Anayasanın hukuki bir çerçeveye dönüşmesi politikaların meşrulaşmasını sağlayan, politik organların paylaşım yetkilerini düzenleyen bir tekniği bize sunmaktır. Aslında siz hukuk yoluyla ki siz aynı zamanda bütün bir hukuk sitemini kuruyorsunuz anayasa ile hukuk sitemine kattığınız değerlerin genetik kodlarını siz anayasada düzenliyorsunuz ve onu bütün hukuk sisteminize empoze etmeye başlıyorsunuz. Dolayısı ile hep anayasal bir sorunla karşılaşıyoruz ama aslında bir hukuk sorunuyla da karşı karşıyayız. Anayasa hukuk yoluyla siyasi alanı kontrol ediyor” ifadelerini kullandı.
1982 ANAYASASI PARLAMENTER SİSTEM FALAN DEĞİL İDEOLOJİK YAPILANDIRILMIŞ BİR ANAYASADIR
Yrd. Doç. Dr. Nebi Miş konuşmasını, Türkiye’deki siyasal sistem arayışlarını tartışırken felsefi bir yaklaşım olarak mı yoksa ihtiyaçtan ötürü mü tartışmak gerektiği noktasında şekillendirdi. “Siyasal sistem arayışında parlamenter sistemin sorunları var ki yeni bir sistem arayışını gündeme getiriyoruz” ifadesini kullanan Miş, “Türkiye tipi sistem olur mu diye tartışmalar var. Ama Türkiye’nin 1870’lerin ortasından itibaren uyguladığı parlamenter sistem klasik bir parlamenter sistem değil. Bu sistemlerde vesayet mekanizmalarının güçlü olduğu, siyasal alanın sürekli parçalandığı ve Türkiye’nin tarihsel blok diyebileceğimiz, stratejik elit blokların hizmetine sunulan bir siyasal sistem çerçevesi ortaya koyuyor.

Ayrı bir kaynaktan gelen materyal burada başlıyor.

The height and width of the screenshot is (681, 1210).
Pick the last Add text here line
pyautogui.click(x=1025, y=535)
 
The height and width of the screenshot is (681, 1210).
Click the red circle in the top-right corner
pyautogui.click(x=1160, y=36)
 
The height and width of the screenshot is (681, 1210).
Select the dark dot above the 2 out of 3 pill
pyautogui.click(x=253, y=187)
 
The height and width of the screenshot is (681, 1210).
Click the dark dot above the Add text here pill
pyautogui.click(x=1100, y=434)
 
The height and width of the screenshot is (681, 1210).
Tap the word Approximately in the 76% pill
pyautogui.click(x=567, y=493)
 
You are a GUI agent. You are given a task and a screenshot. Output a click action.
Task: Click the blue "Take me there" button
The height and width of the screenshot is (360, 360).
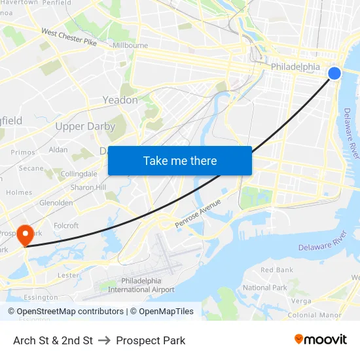(x=180, y=160)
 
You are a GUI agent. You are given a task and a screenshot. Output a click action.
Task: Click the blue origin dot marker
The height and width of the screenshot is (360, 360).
(x=334, y=73)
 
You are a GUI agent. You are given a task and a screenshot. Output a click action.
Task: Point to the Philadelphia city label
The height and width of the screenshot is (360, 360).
(x=295, y=67)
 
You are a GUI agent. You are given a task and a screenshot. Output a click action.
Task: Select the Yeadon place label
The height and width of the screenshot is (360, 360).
(x=120, y=100)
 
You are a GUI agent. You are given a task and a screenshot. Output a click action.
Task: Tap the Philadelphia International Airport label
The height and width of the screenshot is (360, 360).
(x=141, y=285)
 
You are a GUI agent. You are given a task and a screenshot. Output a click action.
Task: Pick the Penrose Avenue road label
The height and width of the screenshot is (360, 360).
(x=198, y=214)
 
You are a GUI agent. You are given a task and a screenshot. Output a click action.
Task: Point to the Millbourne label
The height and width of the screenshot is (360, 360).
(x=130, y=46)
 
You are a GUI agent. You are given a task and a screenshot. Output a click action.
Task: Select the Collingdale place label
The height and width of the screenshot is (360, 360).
(x=79, y=173)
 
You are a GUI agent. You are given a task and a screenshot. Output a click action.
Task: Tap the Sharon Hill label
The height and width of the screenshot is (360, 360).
(x=88, y=187)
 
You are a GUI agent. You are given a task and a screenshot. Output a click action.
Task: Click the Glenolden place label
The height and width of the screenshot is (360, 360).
(x=56, y=203)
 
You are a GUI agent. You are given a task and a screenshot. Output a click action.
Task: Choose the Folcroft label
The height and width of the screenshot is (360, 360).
(x=66, y=226)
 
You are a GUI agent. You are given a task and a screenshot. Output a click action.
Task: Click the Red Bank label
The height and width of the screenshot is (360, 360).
(x=277, y=270)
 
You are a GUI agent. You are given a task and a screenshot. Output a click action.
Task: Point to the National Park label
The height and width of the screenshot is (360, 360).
(x=265, y=287)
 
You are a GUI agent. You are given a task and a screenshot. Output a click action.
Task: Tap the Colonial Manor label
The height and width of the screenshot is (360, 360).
(x=315, y=315)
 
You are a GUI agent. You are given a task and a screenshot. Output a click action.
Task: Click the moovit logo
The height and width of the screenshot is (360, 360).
(x=321, y=340)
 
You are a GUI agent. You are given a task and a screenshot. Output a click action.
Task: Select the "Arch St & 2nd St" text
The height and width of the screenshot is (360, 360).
(x=53, y=340)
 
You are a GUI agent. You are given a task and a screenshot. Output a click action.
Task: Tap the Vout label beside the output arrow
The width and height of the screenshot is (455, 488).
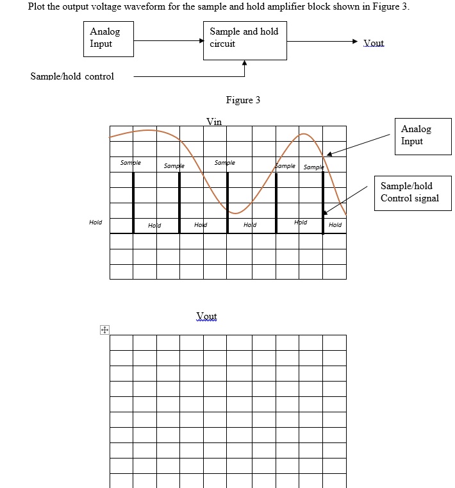pos(373,44)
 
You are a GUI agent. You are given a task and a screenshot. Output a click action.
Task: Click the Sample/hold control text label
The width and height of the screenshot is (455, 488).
pos(72,76)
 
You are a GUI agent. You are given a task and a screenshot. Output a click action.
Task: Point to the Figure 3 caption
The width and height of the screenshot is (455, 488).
pos(243,100)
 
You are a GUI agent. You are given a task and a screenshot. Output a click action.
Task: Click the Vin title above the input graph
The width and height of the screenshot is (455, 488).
pos(214,122)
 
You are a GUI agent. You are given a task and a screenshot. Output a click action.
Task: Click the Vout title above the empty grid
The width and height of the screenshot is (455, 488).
pos(206,316)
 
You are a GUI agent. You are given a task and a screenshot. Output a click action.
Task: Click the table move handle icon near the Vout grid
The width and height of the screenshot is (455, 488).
pos(103,330)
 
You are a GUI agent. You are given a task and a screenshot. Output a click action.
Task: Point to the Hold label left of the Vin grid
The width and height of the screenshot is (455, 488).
pos(95,222)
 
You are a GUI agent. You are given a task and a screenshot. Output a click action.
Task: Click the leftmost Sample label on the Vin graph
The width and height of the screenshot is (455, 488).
pos(130,163)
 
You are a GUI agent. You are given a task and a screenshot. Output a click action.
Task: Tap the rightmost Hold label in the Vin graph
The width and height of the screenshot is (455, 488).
pos(335,225)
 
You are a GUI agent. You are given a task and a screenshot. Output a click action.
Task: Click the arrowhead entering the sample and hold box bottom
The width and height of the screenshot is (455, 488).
pos(244,63)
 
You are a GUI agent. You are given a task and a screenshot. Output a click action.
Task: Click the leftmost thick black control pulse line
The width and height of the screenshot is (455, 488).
pos(133,202)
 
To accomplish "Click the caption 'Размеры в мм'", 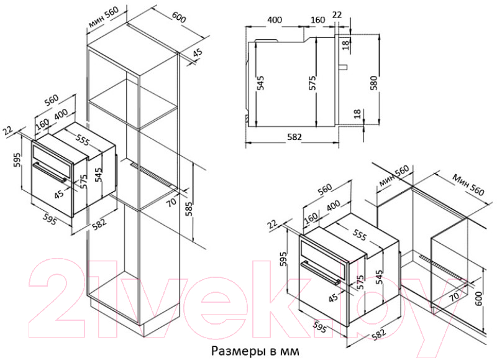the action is (255, 351).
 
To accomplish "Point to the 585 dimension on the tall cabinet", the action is (189, 208).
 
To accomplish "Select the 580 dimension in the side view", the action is (374, 83).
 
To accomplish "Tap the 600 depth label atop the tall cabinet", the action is (179, 17).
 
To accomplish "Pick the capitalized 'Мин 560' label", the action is (468, 185).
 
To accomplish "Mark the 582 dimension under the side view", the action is (294, 137).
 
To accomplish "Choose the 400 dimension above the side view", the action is (275, 20).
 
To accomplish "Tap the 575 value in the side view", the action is (312, 83).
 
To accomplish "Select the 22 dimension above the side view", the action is (337, 14).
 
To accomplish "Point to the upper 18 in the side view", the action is (345, 44).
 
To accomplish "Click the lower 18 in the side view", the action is (357, 114).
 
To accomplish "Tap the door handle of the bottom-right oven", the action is (320, 272).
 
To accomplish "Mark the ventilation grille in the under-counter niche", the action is (443, 267).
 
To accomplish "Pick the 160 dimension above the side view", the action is (317, 20).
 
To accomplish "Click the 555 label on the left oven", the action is (83, 139).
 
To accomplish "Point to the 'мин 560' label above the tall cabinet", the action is (104, 18).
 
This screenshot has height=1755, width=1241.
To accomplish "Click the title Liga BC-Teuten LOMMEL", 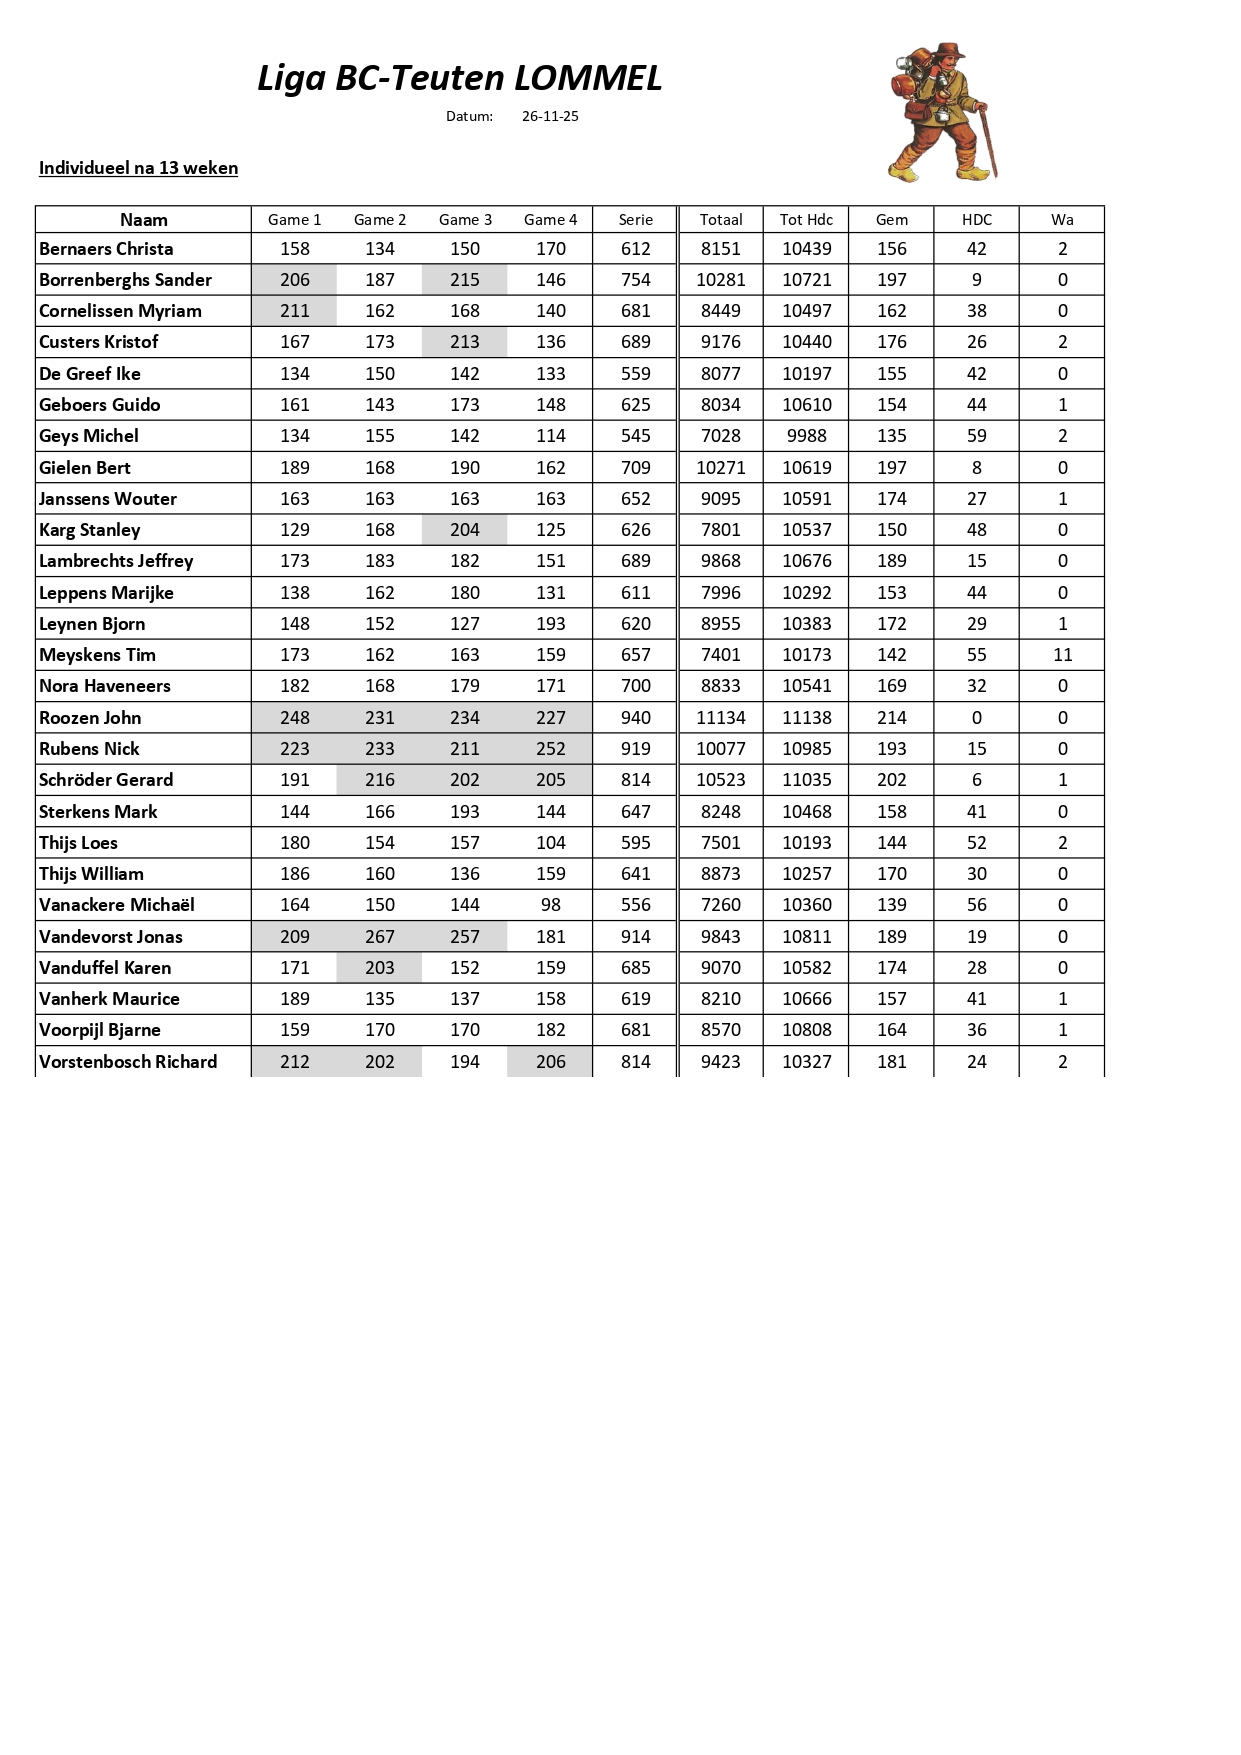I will (459, 78).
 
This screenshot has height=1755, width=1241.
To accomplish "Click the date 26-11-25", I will (550, 116).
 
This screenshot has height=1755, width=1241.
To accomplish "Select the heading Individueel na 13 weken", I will (138, 168).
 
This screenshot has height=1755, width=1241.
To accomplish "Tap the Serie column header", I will (635, 220).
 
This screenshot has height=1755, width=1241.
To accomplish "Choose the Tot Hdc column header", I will (806, 220).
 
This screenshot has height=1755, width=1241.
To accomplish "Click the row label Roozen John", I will (90, 718).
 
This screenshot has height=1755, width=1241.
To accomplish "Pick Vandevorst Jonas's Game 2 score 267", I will (380, 937).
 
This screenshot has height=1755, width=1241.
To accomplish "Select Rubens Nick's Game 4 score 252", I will (550, 749).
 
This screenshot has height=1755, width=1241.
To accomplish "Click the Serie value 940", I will (635, 718).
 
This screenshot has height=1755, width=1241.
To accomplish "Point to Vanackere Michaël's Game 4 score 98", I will (550, 905).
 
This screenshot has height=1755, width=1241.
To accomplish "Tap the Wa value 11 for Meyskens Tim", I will (1062, 655).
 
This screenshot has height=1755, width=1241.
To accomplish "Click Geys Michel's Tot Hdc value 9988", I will (806, 436).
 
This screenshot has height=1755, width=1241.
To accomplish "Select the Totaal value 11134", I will (720, 718).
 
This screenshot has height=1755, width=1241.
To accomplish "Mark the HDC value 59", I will (976, 436).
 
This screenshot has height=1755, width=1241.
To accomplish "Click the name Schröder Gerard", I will (106, 780).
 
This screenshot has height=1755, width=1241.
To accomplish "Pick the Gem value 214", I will (891, 718).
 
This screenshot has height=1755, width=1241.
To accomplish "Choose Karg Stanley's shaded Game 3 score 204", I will (465, 530).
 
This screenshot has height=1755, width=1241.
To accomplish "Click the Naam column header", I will (143, 220).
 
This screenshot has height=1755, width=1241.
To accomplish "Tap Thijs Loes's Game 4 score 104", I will (550, 843).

1909’da biraz daha çerçevesi demokratikleştirilen, çoğulcu bir yapıyı ortaya koyan parlamenter sistem 1913’den 1918’e kadar tek parti otoriterliğini, 1924 Anayasası ile klasik anayasa ile parlamenterizme yaklaşsa da yine 1950’lilere kadar demokratik bir çerçeveyi sağlayamayan bir sistem. Ve tüm kurucu dinamikleri de bu dönemde oluşmuştur. 1960 Darbesi’nden sonra İngiliz klasik parlamenterizmine anayasal olarak yaklaşsak da sistemi maalesef vesayetçi yapıları mümkün kılan bir sistem. 1982 Anayasası ise, parlamenter sistem falan değil kendine özgü, Türkiye’ye özgü yazılan cumhurbaşkanına geniş yetkiler veren, sistemi kendi içerisinde denge mekanizmasını fren mekanizmasını demokratik unsur olarak değil, ideolojik yapılandırılmış bir anayasadır” şeklinde konuştu.